(ARTICLE):

>>>>

Generalized Suffix Trees
Generalized Suffix Trees
A Problem
I was researching a problem last week. I was trying to figure out the minimium number of elements from a list of sets of elements would uniquly identify the set to which the elements belong. The sets are unique in total but may have subsets of elements in common. I’d also like to know what the probablity for a given number of elements to uniquely select the set.
The practical application is I have small subset of elements and if I can identify the set they belong to I can determine the other elements which will help me preform a more accurate activity. The probablity is to help make a better choice if there are several sets selected.
I fell down the rabbit hole. I found some machine learning algos to guess but I wanted an exact answer. After some more research I realized I really have a substring that I am trying to match against a list of stings. My problem can be restated as the length of the Longest Common Substring of the list of Strings plus 1. In my first round I checked the “Longest common subsequence”. I dismissed it as the subsequence is not what I am looking for. After trying to explain my problem to some other people is when I realized I had a substring problem. The elements are not characters but numbers. But they can be mapped to characters and the sets can be mapped to strings. So found the underlying problem.

<<<<

(RECORDS PROVIDED):
>>>>

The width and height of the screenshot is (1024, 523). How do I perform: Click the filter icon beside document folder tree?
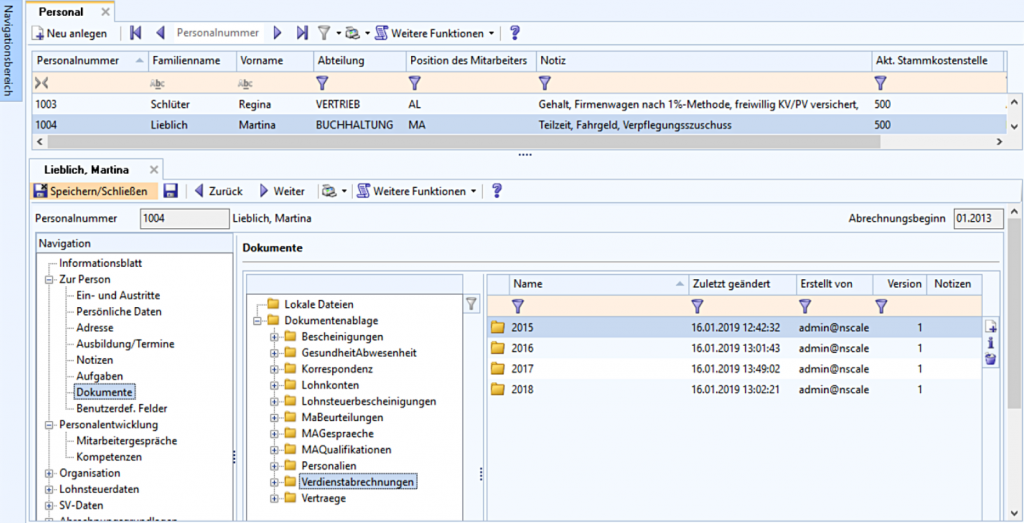(472, 304)
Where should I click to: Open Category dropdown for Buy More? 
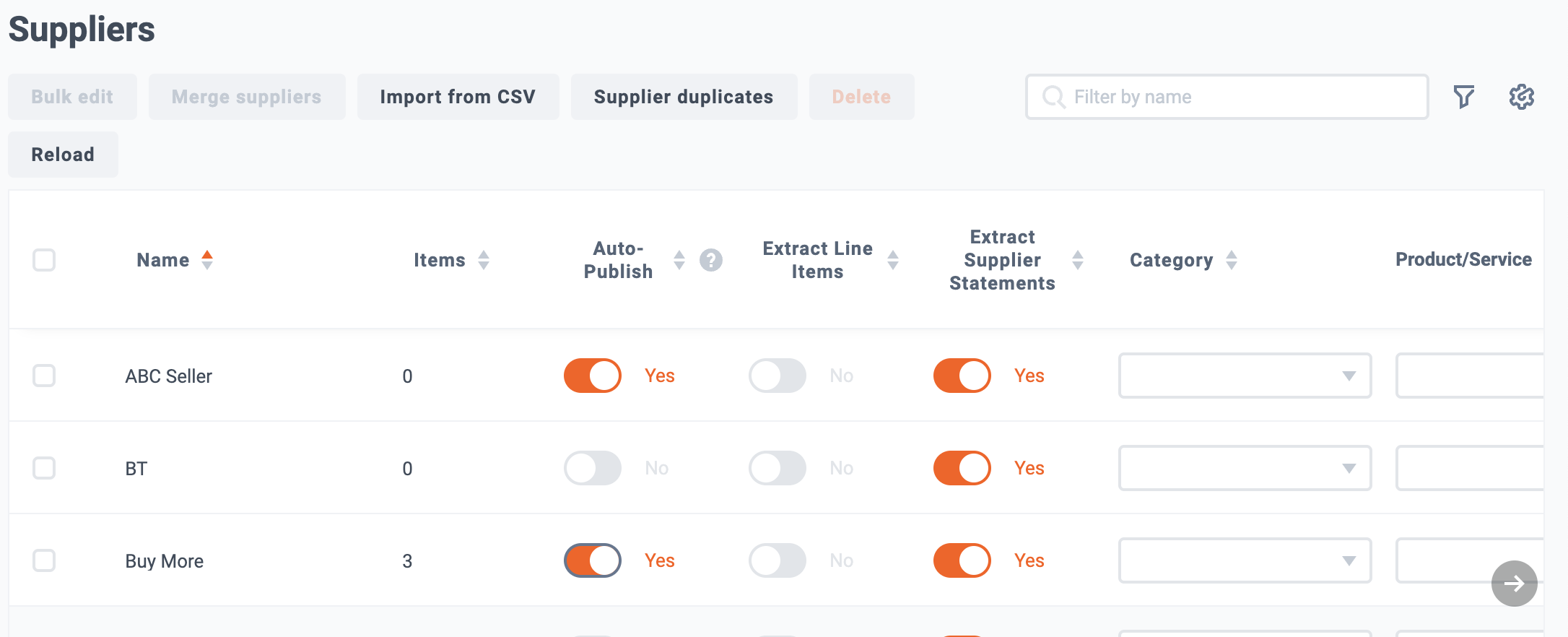1245,560
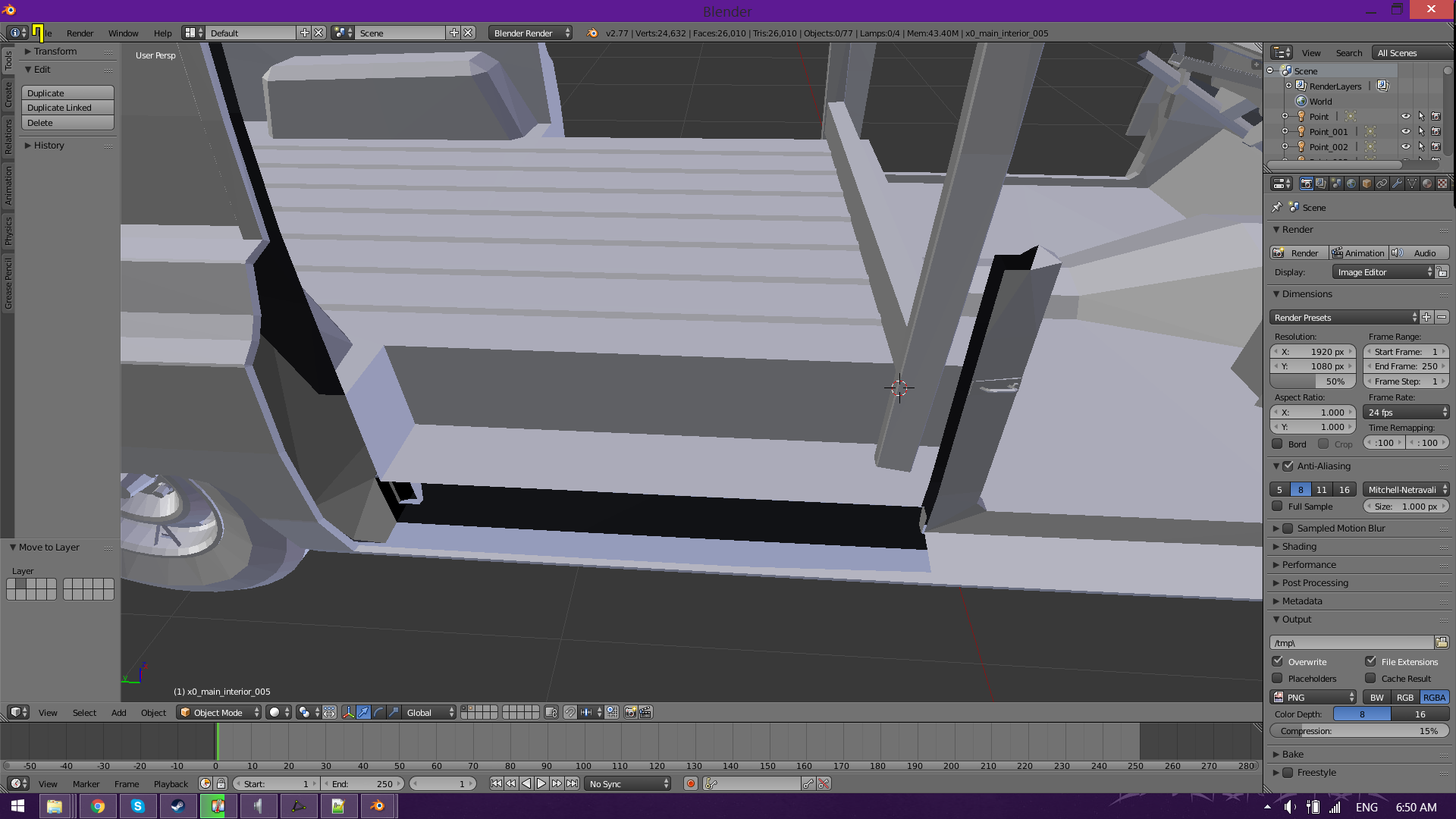
Task: Click OpenGL render active viewport camera icon
Action: click(630, 713)

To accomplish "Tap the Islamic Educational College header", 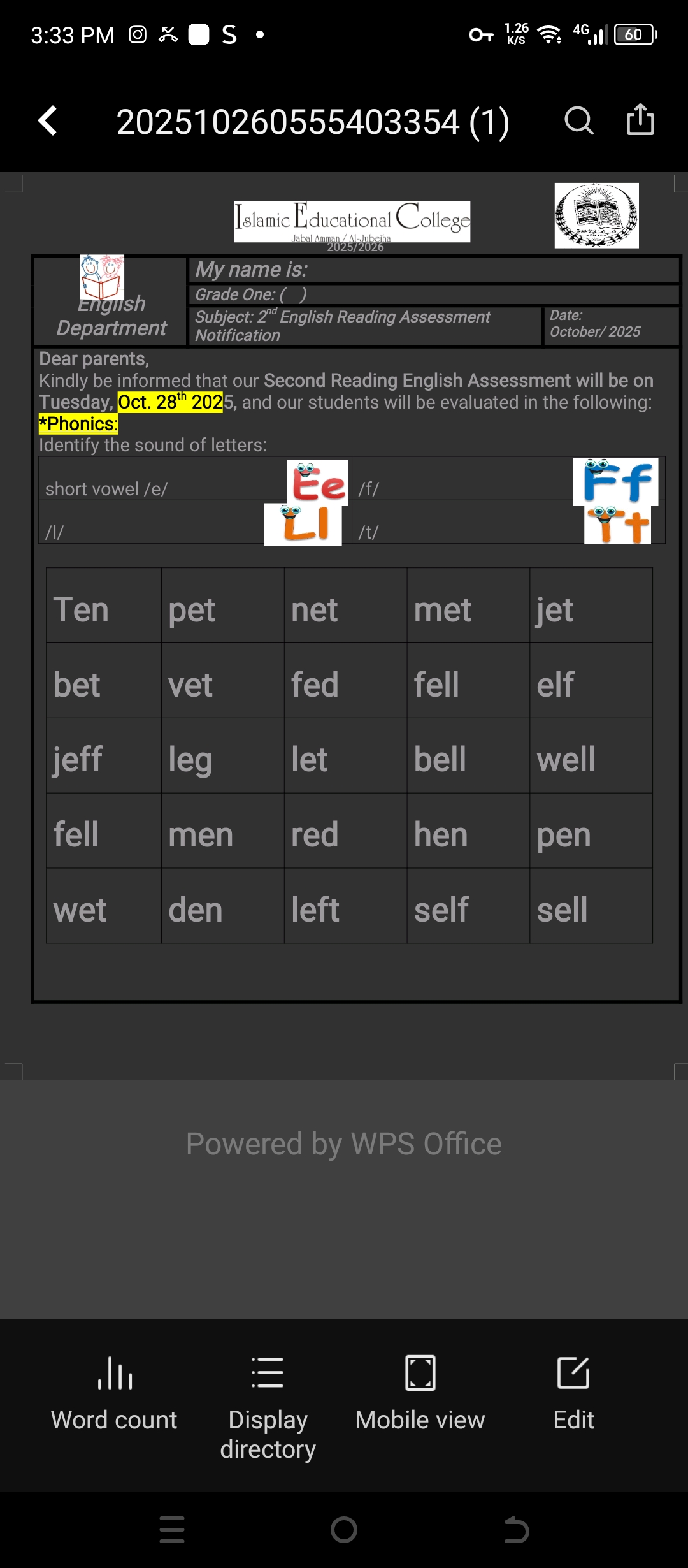I will (352, 221).
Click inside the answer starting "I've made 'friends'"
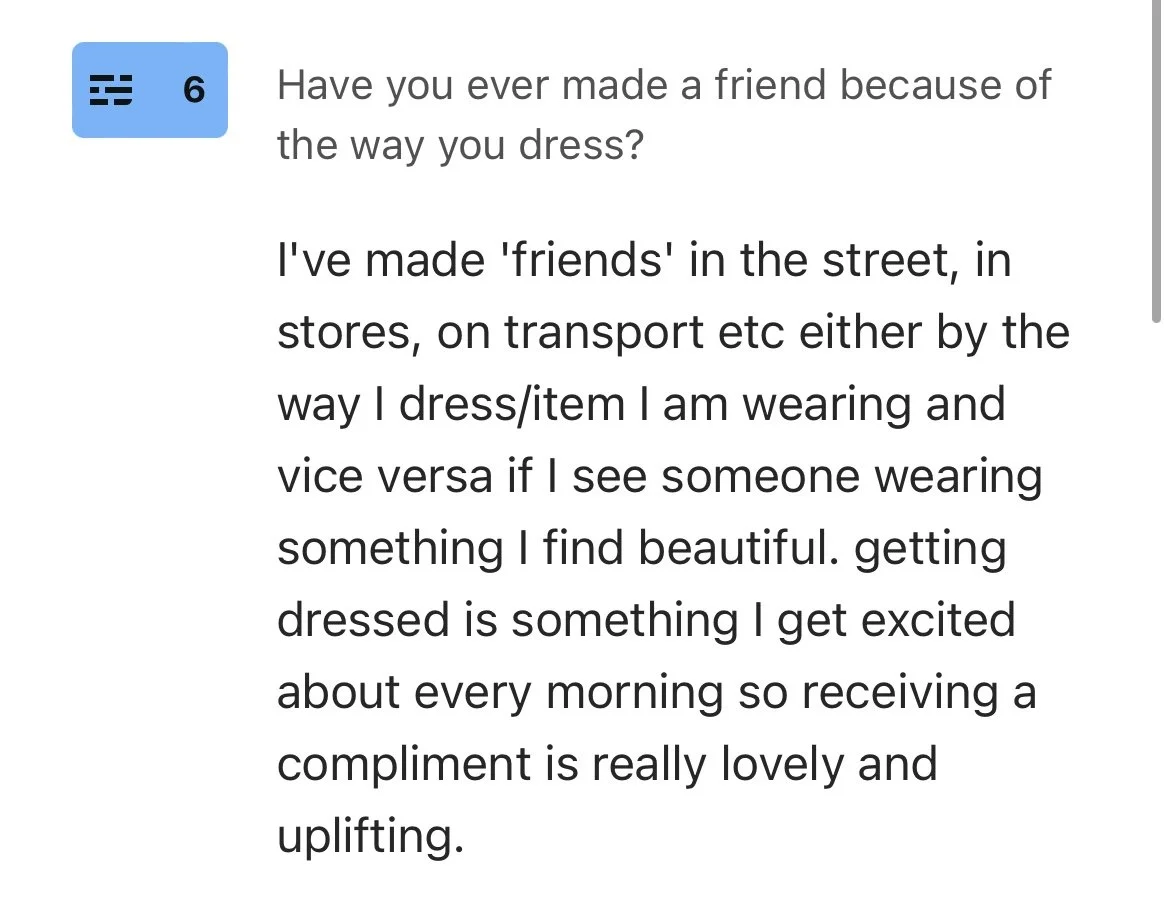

<<<<

(REQUIRED WORK):
Extend the post on generalized suffix trees, starting right after its last sentence. The items aren't needed for this.

(OUTPUT OF THE TASK):
A solution
One solution to find the longest common substring of a set of strings is to build a generalized suffix tree. A suffix tree is a trie data structure allowing the storage of all substrings of a given string in linear space. The exact definition is below. A suffix tree holds one strings. The generalized suffix tree holds a set of strings. To find the longest common substring you search for the deepest internal node which has a leaf node from all the strings in the set in the subtree below.
Suffix Tree Definition
- A suffix tree ST for an m-character string S is a rooted directed tree with exactly m leaves numbered 1 to m.
- Each internal node, other than the root, has at least two children and each edge is labeled with a nonempty substring of S.
- A suffix tree ST for an m-character string S is a rooted directed tree with exactly m leaves numbered 1 to m.
- Each internal node, other than the root, has at least two children and each edge is labeled with a nonempty substring of S.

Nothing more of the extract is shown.